### 元の文章

駒込病院おしゃべり会を訪ねて(2013/1/11)

 

 

 

 

 

 

 

 

 

 

 

 

 

 

 

 

 

 

 

 

 

 

 

 

 

 

 

 

 

 

 

 

 

 

 

主に血液疾患の患者や家族の集まりであるこのお喋り会を、久しぶりに覗いてみた。「おしゃべり会」を始めて以来、40回目になるという。このおしゃべり会には、殊の外に思い出がある。あの東日本大震災当日、10回のデイルームでおしゃべり仲間と恐怖に震えあがり、且つ、帰宅難民の一員となったことは、終生忘れないだろう。

 

また、時折参加するたびにいつも見かけ、常連宜しく座していて他人の話を真摯に聴き、自らは不治の病を宿命と受け止めながらも、海外の情報も精査して主治医と真剣に治療方法を相談されていたH氏の姿はなかった。彼の遺したブログには、今もその生き様がありありと覗える。

######
### データ欄

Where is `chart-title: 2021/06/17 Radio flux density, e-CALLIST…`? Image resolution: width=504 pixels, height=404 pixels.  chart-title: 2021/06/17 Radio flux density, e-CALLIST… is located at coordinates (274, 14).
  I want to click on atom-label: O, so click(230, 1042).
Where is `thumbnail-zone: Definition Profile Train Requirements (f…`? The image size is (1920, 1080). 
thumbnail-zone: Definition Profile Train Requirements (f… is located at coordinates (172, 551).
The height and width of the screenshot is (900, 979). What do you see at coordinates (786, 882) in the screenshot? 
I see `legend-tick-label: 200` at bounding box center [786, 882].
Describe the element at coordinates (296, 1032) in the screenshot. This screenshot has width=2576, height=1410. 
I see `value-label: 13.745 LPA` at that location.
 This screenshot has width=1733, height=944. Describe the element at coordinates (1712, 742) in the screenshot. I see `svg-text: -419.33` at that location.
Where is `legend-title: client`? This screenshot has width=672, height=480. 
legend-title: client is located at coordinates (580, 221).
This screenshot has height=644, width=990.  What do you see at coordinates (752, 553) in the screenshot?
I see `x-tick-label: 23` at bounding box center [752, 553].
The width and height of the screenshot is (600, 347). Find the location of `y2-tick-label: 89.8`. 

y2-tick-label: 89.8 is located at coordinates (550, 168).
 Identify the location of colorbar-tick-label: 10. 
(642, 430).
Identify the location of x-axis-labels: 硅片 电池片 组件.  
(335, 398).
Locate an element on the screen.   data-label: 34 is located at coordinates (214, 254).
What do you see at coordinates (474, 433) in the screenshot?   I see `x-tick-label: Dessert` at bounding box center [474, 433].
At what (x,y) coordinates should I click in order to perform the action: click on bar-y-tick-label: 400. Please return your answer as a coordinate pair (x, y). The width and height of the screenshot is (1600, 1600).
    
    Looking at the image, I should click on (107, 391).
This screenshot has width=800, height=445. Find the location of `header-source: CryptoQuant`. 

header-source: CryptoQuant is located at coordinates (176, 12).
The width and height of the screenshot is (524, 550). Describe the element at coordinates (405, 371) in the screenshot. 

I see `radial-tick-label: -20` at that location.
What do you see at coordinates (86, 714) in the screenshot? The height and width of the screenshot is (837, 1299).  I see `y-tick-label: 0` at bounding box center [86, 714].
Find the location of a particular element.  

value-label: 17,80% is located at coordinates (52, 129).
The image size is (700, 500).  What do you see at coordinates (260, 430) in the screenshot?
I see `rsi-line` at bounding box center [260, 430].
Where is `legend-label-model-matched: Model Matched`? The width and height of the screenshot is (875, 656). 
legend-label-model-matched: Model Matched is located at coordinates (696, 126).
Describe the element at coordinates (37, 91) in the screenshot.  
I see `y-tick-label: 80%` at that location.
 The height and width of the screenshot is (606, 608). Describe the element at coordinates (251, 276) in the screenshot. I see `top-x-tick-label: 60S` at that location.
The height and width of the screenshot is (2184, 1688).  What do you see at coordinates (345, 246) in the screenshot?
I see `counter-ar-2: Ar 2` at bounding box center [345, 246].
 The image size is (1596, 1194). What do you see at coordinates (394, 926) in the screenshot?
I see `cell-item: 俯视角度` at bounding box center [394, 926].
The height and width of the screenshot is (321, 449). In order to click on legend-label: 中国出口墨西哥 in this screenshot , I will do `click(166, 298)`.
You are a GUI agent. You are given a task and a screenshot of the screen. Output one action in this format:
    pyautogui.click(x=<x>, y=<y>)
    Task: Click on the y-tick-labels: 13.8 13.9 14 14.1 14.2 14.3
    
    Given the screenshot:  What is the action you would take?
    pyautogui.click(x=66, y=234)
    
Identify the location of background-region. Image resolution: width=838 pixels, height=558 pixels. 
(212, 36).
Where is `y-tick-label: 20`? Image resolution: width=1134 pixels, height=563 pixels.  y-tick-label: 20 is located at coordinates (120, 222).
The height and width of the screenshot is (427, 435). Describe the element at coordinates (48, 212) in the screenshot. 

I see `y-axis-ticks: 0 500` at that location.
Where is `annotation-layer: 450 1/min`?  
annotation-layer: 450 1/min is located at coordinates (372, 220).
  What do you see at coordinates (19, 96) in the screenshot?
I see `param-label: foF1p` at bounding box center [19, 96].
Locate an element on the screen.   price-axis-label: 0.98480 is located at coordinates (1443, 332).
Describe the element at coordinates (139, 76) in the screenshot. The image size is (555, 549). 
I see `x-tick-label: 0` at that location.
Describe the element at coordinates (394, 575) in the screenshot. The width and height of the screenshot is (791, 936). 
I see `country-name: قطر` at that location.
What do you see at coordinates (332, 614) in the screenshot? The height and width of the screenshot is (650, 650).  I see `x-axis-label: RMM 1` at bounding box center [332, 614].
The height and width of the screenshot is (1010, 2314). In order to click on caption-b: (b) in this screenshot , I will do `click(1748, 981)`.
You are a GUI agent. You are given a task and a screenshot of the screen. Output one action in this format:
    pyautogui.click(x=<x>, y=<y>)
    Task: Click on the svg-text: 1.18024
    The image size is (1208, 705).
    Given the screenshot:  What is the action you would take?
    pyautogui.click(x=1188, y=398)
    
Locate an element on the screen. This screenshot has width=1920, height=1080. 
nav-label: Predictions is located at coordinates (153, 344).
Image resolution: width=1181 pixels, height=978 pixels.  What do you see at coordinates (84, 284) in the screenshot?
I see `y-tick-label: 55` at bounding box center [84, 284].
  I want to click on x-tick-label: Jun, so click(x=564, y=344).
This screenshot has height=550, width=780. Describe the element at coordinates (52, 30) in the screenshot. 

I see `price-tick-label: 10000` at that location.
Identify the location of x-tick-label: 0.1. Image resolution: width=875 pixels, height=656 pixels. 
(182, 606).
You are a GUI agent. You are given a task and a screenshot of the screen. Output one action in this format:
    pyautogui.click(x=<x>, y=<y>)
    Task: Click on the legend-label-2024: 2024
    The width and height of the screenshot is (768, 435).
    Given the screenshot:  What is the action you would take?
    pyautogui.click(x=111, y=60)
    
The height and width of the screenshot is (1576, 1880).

######

> _取り組む問題_:
a. おしゃべり会についての文章を読み、次の問いに答えてください。
(i) この会は、主にどんな人たちの集まりですか。
(ii) 今回の会は、始まってから何回目ですか。
(iii) H氏が遺したものは何ですか。
b. おしゃべり会についての文章のうち、「主に血液疾患の患者や家族の集」で始まり「の生き様がありありと覗える。」で終わる部分を、「H氏」の呼び名を「Hさん」に変えて書き直してください。
c. 次の文がおしゃべり会についての文章と合っているかどうか、はい・いいえで答え、決め手となる文章中の言葉をそのまま引いてください。
(i) 書き手は今回はじめてこの会に来た。
(ii) 震災の日、書き手は帰宅難民になった。
(iii) 今回の会にはH氏が来ていた。

> _答え_:
a.
(i) 血液疾患の患者や家族
(ii) 40回目
(iii) ブログ

b.
主に血液疾患の患者や家族の集まりであるこのお喋り会を、久しぶりに覗いてみた。「おしゃべり会」を始めて以来、40回目になるという。このおしゃべり会には、殊の外に思い出がある。あの東日本大震災当日、10回のデイルームでおしゃべり仲間と恐怖に震えあがり、且つ、帰宅難民の一員となったことは、終生忘れないだろう。

 

また、時折参加するたびにいつも見かけ、常連宜しく座していて他人の話を真摯に聴き、自らは不治の病を宿命と受け止めながらも、海外の情報も精査して主治医と真剣に治療方法を相談されていたHさんの姿はなかった。彼の遺したブログには、今もその生き様がありありと覗える。

c.
(i) いいえ。「久しぶりに覗いてみた」
(ii) はい。「帰宅難民の一員となった」
(iii) いいえ。「H氏の姿はなかった」